思い出のグリーングラス聞き比べ!Tom Jones, Elvis Presley, Johnny Cash

グリーンの芝生と樫の木
Green, Green Grass of Home(思い出のグリーングラス)を、トム・ジョーンズエルヴィス・プレスリージョニー・キャッシュの3人のバーションで聞き比べるお楽しみ企画です! 曲紹介と訳詞は、前回更新のGreen, Green Grass of Homeからご覧ください。


“圧倒的なリアリティーのトム
出だしでネタばれのエルヴィス
殺しても死なない貫禄のジョニー”





「思い出のグリーングラス」は多くのミュージシャンにカバーされていますが、中でもこのトム・ジョーンズのバージョンが認知度・人気ともにダントツでしょう。トム・ジョーンズはイギリス南ウェールズ出身の実力派ボーカリストです。ソウルフルでパンチの効いた歌声と、男の色気むんむんのルックスから、私はてっきりラテン系の御仁だと思い込んでいました。

トム・ジョーンズがGreen, Green Grass of Homeをレコーディングしたのは1966年。
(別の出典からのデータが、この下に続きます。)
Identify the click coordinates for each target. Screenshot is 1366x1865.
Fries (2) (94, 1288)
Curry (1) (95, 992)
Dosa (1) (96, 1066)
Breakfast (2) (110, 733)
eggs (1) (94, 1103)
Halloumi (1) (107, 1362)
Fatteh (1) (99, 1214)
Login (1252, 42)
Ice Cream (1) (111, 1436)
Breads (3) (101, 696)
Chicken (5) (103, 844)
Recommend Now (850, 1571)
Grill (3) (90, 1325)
彼が26歳のときです。

つややかな歌声に若さと情熱があふれていて、ゆったりした曲調の中にも、未熟な青年の感情の激しさを感じさせます。「若気の至りでやらかしてしまった」感がヒシヒシと伝わってくるんですね。きっと衝動的な犯罪だったんだろうな、もしかしたら自分がしでかしたことの意味もわかってないのかもしれない、そんな気持ちにさせられます。

そもそも極刑を科せられるような罪を犯して、実家の庭のお気に入りの場所に埋葬されたいとか、親不孝の極みじゃないですか。それで、ママとパパと恋人に優しく迎えてほしいだの、とんでもない自己中ですよ。恥や反省の意識はどこ行ったんだって話です。
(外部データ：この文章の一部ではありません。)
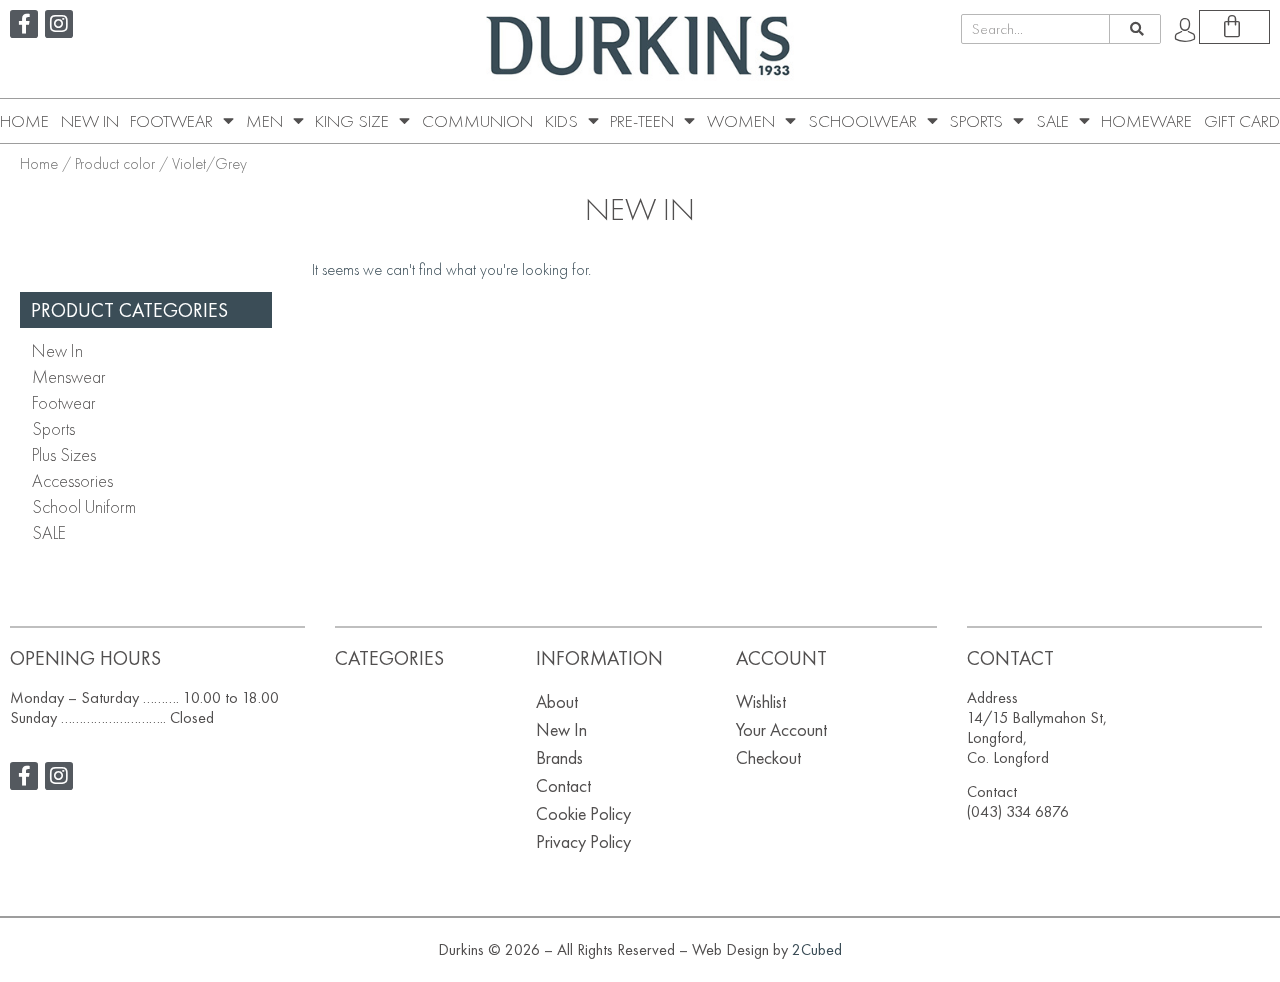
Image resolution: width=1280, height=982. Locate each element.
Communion (477, 121)
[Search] (1134, 29)
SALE (1052, 121)
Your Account (781, 729)
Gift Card (1242, 121)
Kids (561, 121)
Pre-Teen (642, 121)
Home (24, 121)
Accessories (72, 480)
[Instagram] (59, 24)
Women (741, 121)
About (557, 701)
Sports (976, 121)
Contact (563, 785)
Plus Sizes (64, 454)
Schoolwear (862, 121)
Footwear (171, 121)
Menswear (69, 376)
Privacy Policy (583, 841)
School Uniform (84, 506)
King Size (352, 121)
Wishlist (761, 701)
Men (264, 121)
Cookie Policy (583, 813)
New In (90, 121)
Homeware (1146, 121)
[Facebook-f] (24, 24)
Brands (559, 757)
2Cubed (817, 949)
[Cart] (1234, 27)
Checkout (768, 757)
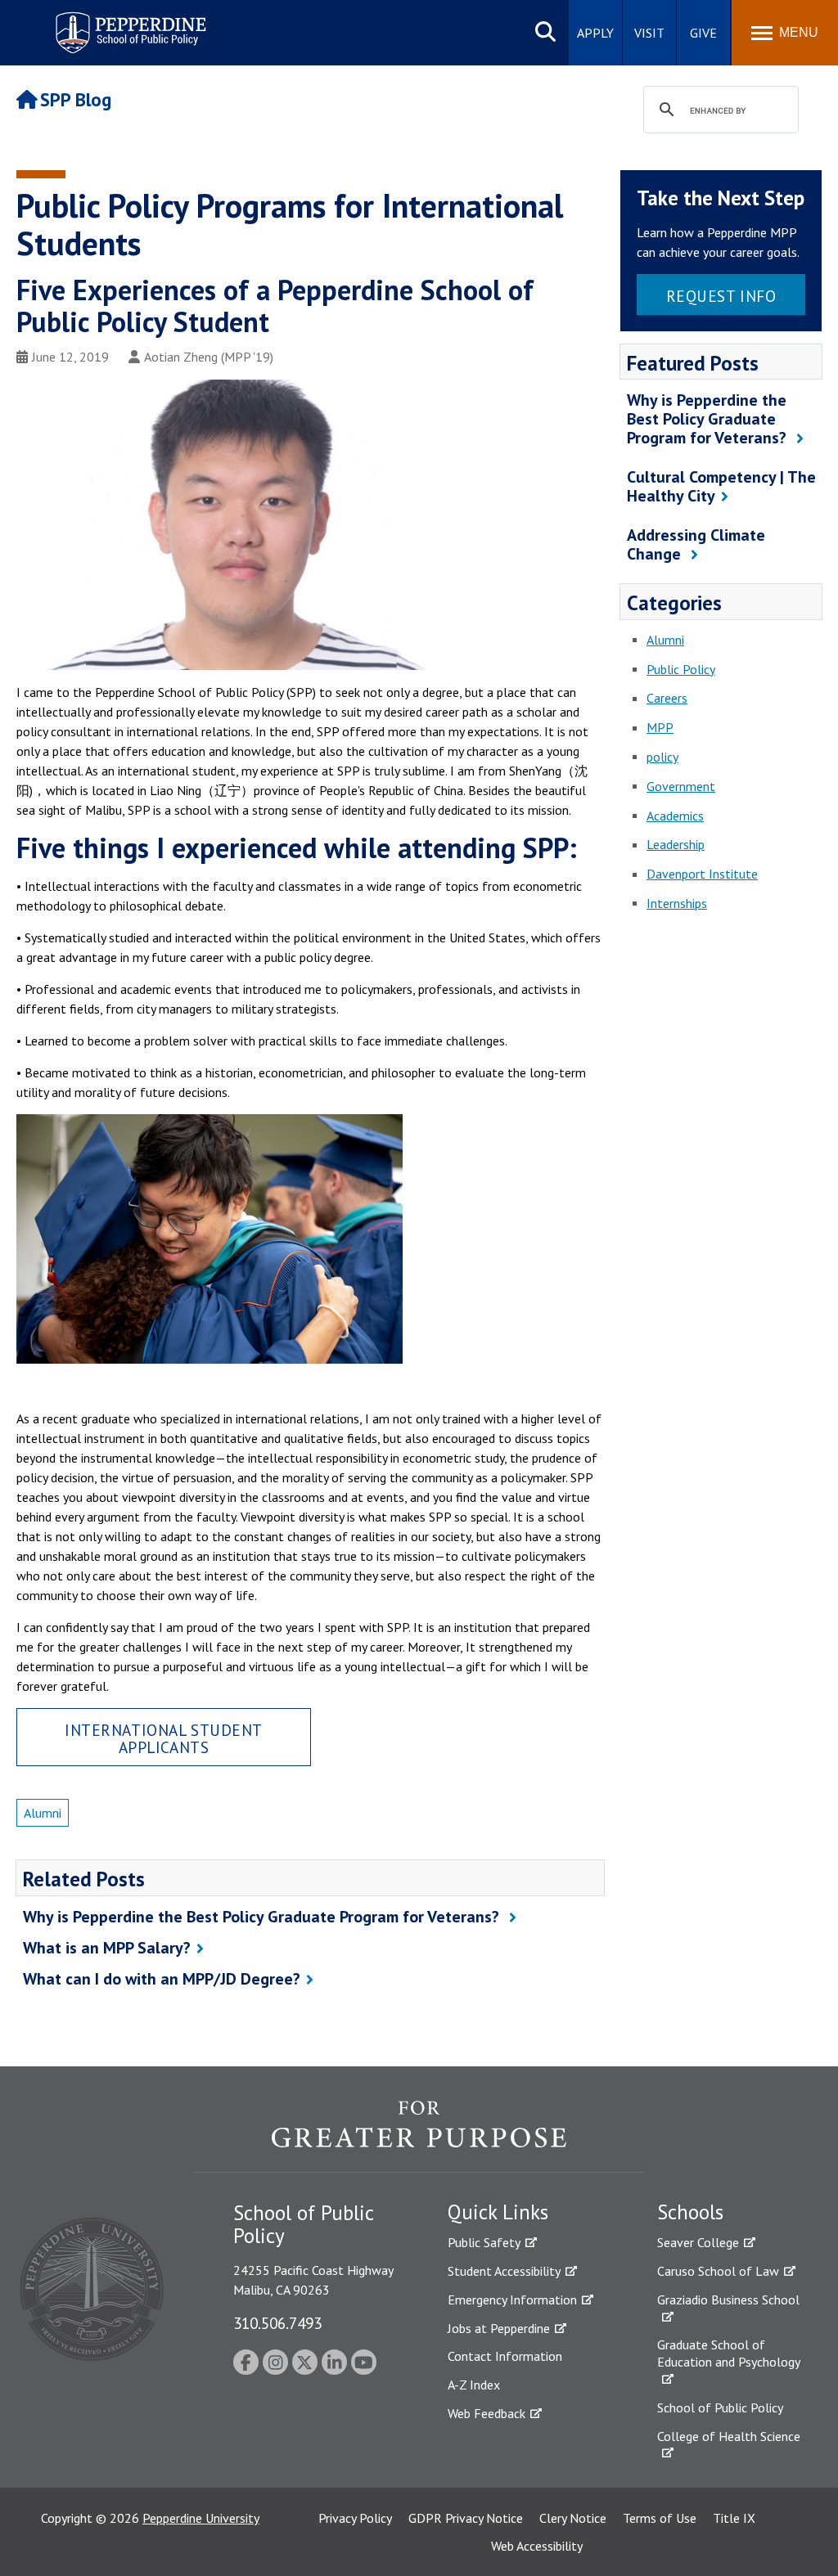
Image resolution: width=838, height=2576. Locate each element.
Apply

でも、このトム・ジョーンズのパーンと張りのある歌声を聴いていると、自然に納得できるんですよね。その視野の狭さ、いきすぎた純粋さや甘えみたいなものが、若さゆえの愚かさなんだなと。そして、この青々とした芝生のような若い命がもうすぐ失われてしまうことに、やり切れなさと哀れみの気持ちがわいてきます。まさに歌の主人公と歌い手が一体となったかのようなリアリティー。

トム・ジョーンズはtとkの子音の発音が強くて、good to touchのあたりなんか、ほとんど舌打ちのように聞こえます。それがエネルギッシュでパワフルな印象を強めているように感じます。ザ・ヴォイスという異名を取るだけあって、希有な歌声、素晴らしい歌唱力です。
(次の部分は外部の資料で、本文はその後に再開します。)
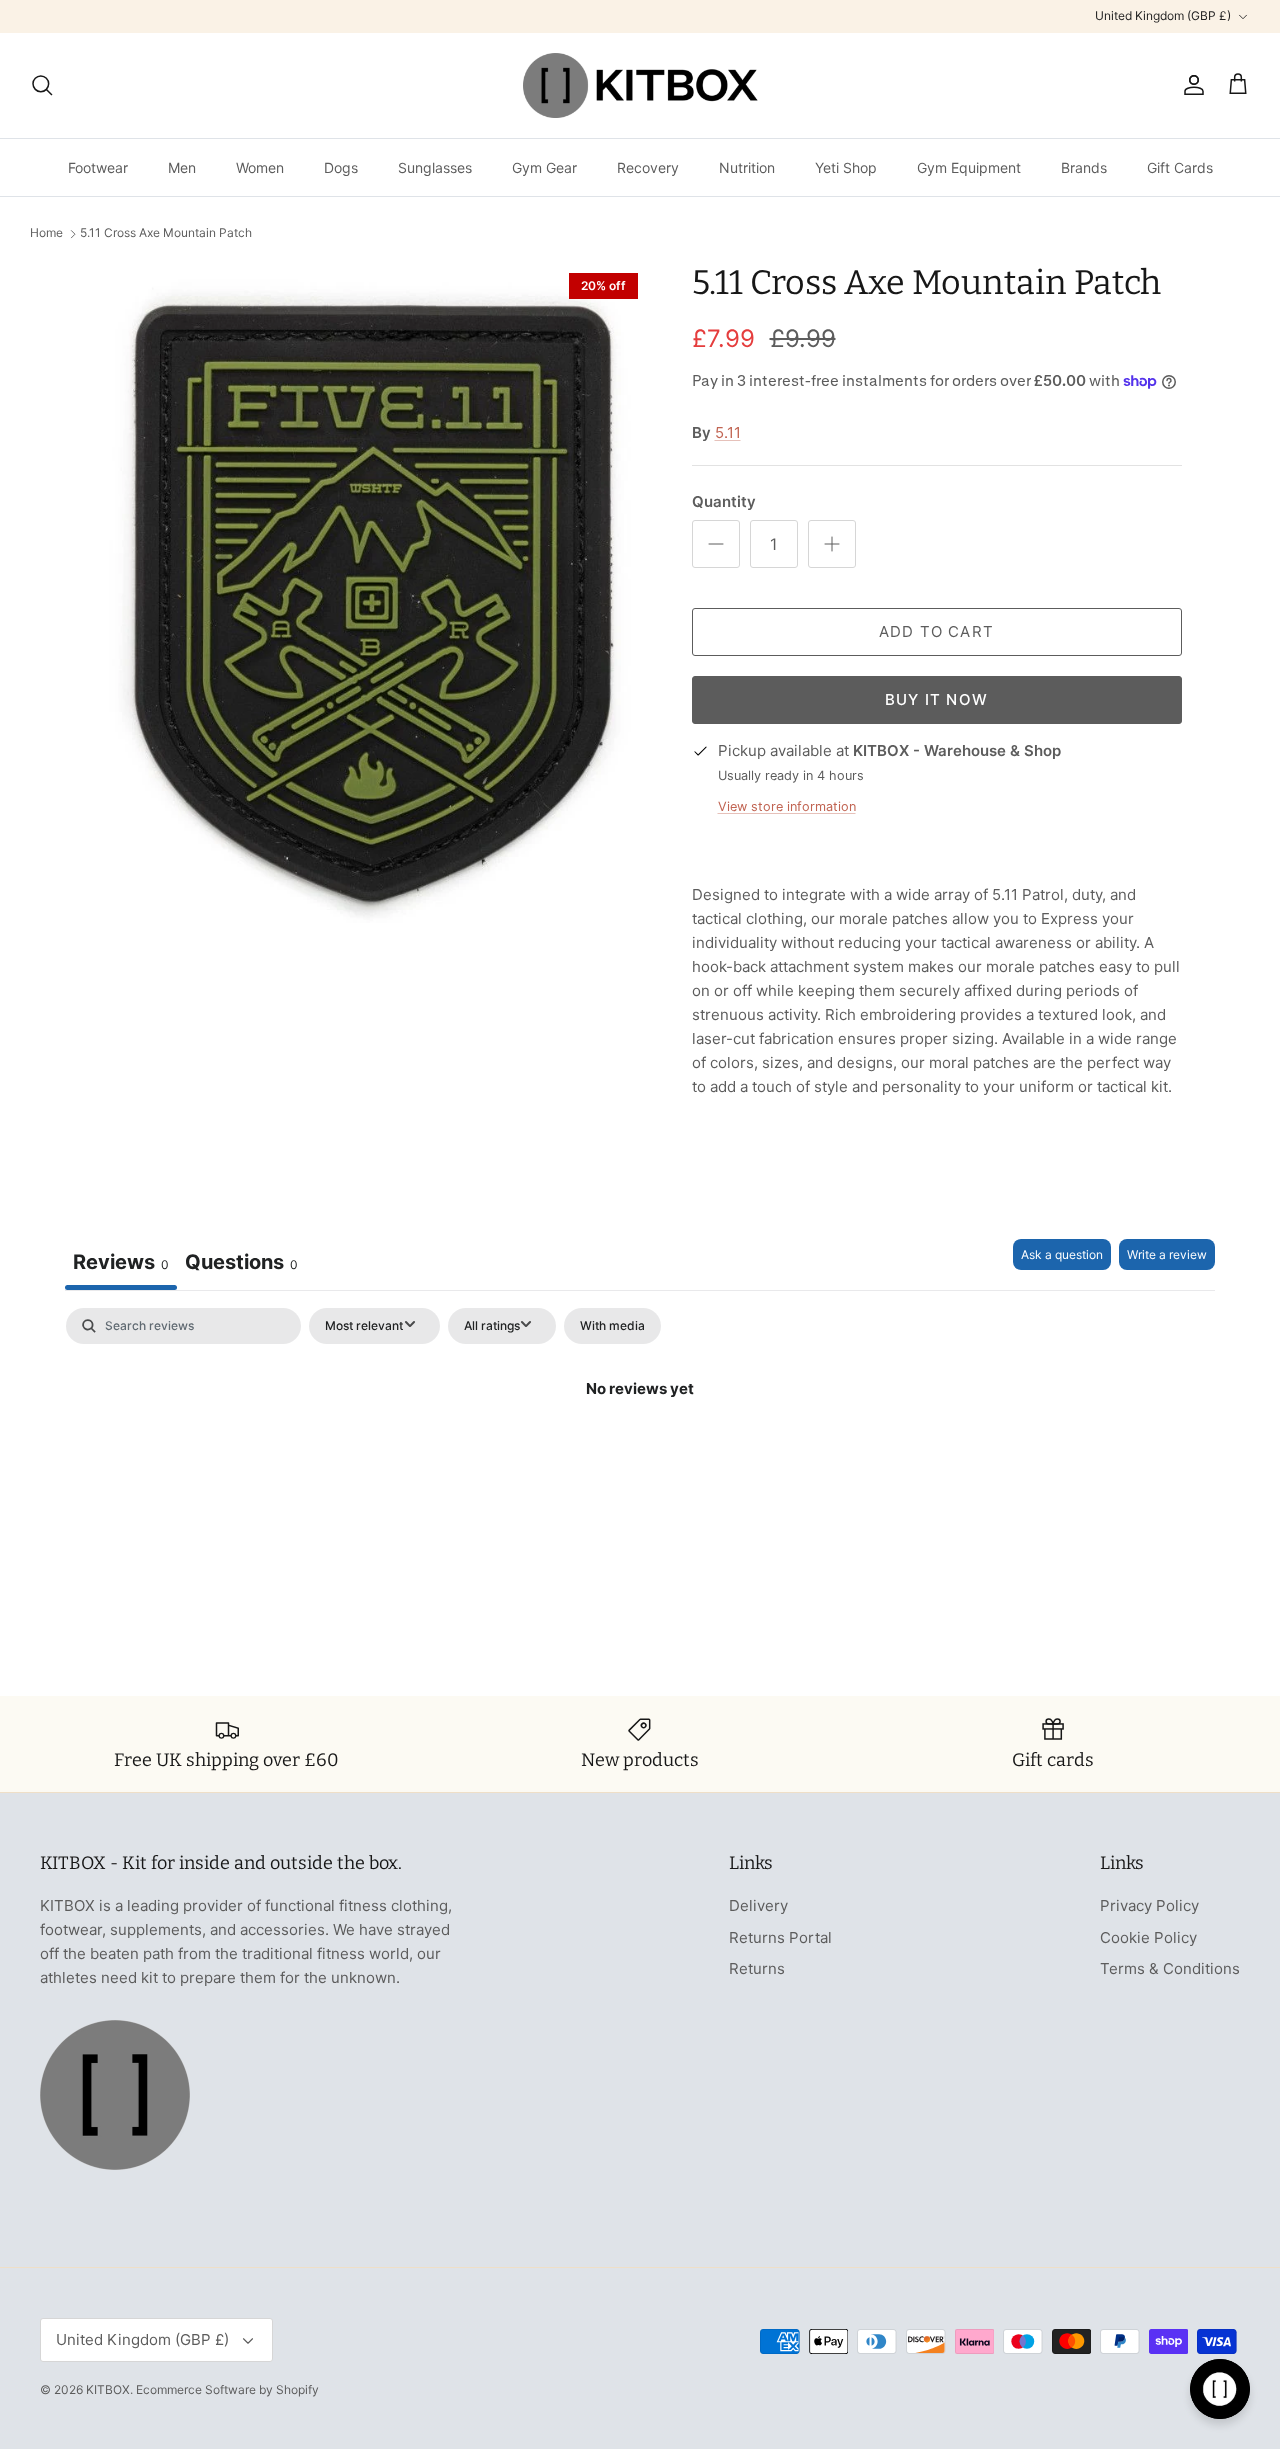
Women (260, 167)
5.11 (728, 432)
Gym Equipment (969, 167)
私個人の評価も、「思い出のグリーングラス」はこのトム・ジョーンズ版がNO.1。文句なしです。


次にご紹介するのはエルヴィス・プレスリーのバージョンです。

1975年、エルヴィス・プレスリー40歳のときのレコーディングです。このエルヴィス版のGreen, Green Grass of Homeは、彼の最後のスタジオ録音アルバム「Today」に収録されています。

静かなギターのイントロからの歌い出し。懐かしいふるさとの風景を描きながら、後悔と惜別の情にあふれた歌声が泣いています。一聴して、これはただごとではない、単なる思い出話ではないということが伝わってきます。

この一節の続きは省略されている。